11.1.3 Scientific expertise
- Barry Pradelski was appointed to share his expertise on COVID policy to the Centre européen de prévention et de contrôle des maladies (ECDC).
-
Jean-Marc Vincent
is vice-head of the SIF, adjunct on teaching.
- He participated to the coordination of the trophées NSI and has been a member of the national committee.
- He also co-organised the teaching days of the SIF.
- He participated to the mediation school organized by the SIF and the Blaise Pascal foundation.
- Jean-Marc Vincent has been a member of the NSI (high school computer science teachers) CAPES committee.
11.1.4 Research administration
- Arnaud Legrand is a member of the Section 6 of the CoNRS.
- Arnaud Legrand is head of the SRCPR axis of the LIG and a member of LIG bureau.
- Arnaud Legrand is a member of Comité Scientique of the Inria Grenoble.
- Nicolas Gast has been a member of the hiring committee of a Maître de Conférences at Centrale/Supelec.
- Arnaud Legrand has been a member of the hiring committee of a Professeur at University of Bordeaux.
11.2 Teaching - Supervision - Juries
11.2.1 Teaching
- Jonatha Anselmi teaches the Probability and Simulation and the Performance Evaluation lectures in M1, Polytech Grenoble.
- Arnaud Legrand and Jean-Marc Vincent teach the transversal Scientific Methodology and Empirical Evaluation lecture (36h) at the M2 MOSIG.
- Bruno Gaujal teaches the M2 course on Optimization under Uncertainties in M2 ORCO Grenoble
- Bruno Gaujal taught the Reinforcement Learning course at the special week of the computer science department a ENS Lyon
- Nicolas Gast is responsible of the course Reinforcement Learning in Master MOSIG/MSIAM (Grenoble) and of the course « Introduction to machine learning » (License 3, Grenoble).
- Guillaume Huard is responsible of the courses UNIX & C programming in the L1 and L3 INFO, of Object Oriented and Event-Driven Programming in the L3 INFO, and of the Objet Oriented Design in M1 INFO.
- Vincent Danjean teaches the Operating Systems, Programming Languages, Algorithms, Computer Science and Mediation lectures in L3, M1 and Polytech Grenoble.
- Romain Couillet is the initiator of a new lecture on the Introduction to Artificial Intelligence in the L1 INFO.
- Romain Couillet has created an Écosophie workshop with Yoan Svejcar (écopsychologue), which has been taught 4 times, in particular in the context of the Penser la crise écologique transversal lecture (Aurélien Barrau, Éléonore Cartelier) and in the PISTE program of Grenoble-INP.
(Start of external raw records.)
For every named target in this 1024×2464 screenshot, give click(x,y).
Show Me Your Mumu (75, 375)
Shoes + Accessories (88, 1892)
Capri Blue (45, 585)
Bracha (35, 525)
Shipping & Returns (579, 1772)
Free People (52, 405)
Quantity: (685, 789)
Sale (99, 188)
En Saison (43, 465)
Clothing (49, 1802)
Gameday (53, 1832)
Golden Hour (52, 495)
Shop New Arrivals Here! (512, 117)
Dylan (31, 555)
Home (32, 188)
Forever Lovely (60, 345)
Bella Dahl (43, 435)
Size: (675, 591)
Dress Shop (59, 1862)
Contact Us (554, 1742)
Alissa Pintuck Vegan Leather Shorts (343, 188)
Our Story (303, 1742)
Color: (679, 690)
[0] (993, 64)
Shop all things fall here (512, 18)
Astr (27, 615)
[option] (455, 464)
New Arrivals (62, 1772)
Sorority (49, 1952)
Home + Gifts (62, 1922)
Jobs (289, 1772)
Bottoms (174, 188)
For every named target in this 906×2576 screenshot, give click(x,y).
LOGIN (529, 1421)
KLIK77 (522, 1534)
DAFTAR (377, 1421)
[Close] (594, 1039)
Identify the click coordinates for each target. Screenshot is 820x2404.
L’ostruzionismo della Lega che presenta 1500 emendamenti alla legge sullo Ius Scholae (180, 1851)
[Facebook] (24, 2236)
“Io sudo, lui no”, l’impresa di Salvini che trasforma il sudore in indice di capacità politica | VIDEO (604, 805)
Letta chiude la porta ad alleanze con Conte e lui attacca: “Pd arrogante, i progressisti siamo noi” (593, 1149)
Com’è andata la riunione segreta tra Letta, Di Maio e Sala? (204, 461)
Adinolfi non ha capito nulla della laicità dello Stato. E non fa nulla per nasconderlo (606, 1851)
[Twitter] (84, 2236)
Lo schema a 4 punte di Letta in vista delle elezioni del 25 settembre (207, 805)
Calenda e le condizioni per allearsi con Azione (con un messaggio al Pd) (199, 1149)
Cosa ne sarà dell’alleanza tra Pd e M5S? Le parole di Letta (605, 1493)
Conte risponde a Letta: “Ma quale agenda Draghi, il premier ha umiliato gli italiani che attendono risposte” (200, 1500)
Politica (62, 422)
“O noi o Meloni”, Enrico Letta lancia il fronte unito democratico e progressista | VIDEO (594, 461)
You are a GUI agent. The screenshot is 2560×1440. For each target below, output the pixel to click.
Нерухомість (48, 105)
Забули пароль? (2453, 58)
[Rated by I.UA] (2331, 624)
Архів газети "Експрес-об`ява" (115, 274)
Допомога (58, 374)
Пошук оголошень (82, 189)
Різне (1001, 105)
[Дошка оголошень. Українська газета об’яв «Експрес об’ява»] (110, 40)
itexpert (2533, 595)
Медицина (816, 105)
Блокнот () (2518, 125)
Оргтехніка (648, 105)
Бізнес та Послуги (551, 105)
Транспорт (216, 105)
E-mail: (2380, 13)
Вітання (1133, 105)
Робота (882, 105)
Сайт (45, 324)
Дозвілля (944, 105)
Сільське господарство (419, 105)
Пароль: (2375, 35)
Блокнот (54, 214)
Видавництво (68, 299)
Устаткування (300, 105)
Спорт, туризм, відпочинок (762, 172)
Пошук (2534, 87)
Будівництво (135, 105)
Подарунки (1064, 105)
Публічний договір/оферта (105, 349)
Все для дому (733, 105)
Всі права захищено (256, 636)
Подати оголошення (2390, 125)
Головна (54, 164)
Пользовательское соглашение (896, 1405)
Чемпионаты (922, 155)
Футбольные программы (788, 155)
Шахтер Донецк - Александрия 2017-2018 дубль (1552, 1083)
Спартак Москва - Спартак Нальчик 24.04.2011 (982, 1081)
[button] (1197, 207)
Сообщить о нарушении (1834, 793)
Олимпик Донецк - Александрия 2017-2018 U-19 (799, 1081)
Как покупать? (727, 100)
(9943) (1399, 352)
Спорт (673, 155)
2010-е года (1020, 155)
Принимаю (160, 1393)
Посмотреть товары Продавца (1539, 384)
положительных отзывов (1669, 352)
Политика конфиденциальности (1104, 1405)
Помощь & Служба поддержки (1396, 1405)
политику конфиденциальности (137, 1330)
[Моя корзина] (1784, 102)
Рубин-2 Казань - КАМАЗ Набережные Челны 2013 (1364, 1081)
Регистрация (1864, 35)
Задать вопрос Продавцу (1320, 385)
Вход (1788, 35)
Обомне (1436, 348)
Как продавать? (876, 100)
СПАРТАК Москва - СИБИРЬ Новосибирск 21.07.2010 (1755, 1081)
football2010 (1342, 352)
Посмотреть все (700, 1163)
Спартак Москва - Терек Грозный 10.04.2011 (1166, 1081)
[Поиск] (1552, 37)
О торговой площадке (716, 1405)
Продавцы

- Romain Couillet has created and managed the continuing education program Transformation numérique in collaboration with Denis Trystram (5 students this year, including 2 academics)
- Romain Couillet has created the Incarner le changement: le numérique à l'ère des lowtechs lecture in M1 MoSIG (practical sessions world dynamics, “fresque du numérique”, ecosophy workshop, surveying Illich's "conviviality", etc.)
- Panayotis Mertikopoulos teaches the Online Optimization and Learning in Games M2 lecture at Univ. Limoges
- Panayotis Mertikopoulos teaches the Reinforcement and Online Learning in M2 MOSIG/MSIAM (Grenoble)
- The 3rd edition of the MOOC of Arnaud Legrand , K. Hinsen and C. Pouzat on Reproducible Research: Methodological Principles for a Transparent Science is still running. Over the 3 editions (Oct.-Dec. 2018, Apr.-June 2019, March 2020 - end of 2023), about 18,800 persons have followed this MOOC and 1900 certificates of achievement have been delivered. 54% of participants are PhD students and 12% are undergraduates.
- Jean-Marc Vincent teaches Algorithms and Probabilities at the L3, UGA.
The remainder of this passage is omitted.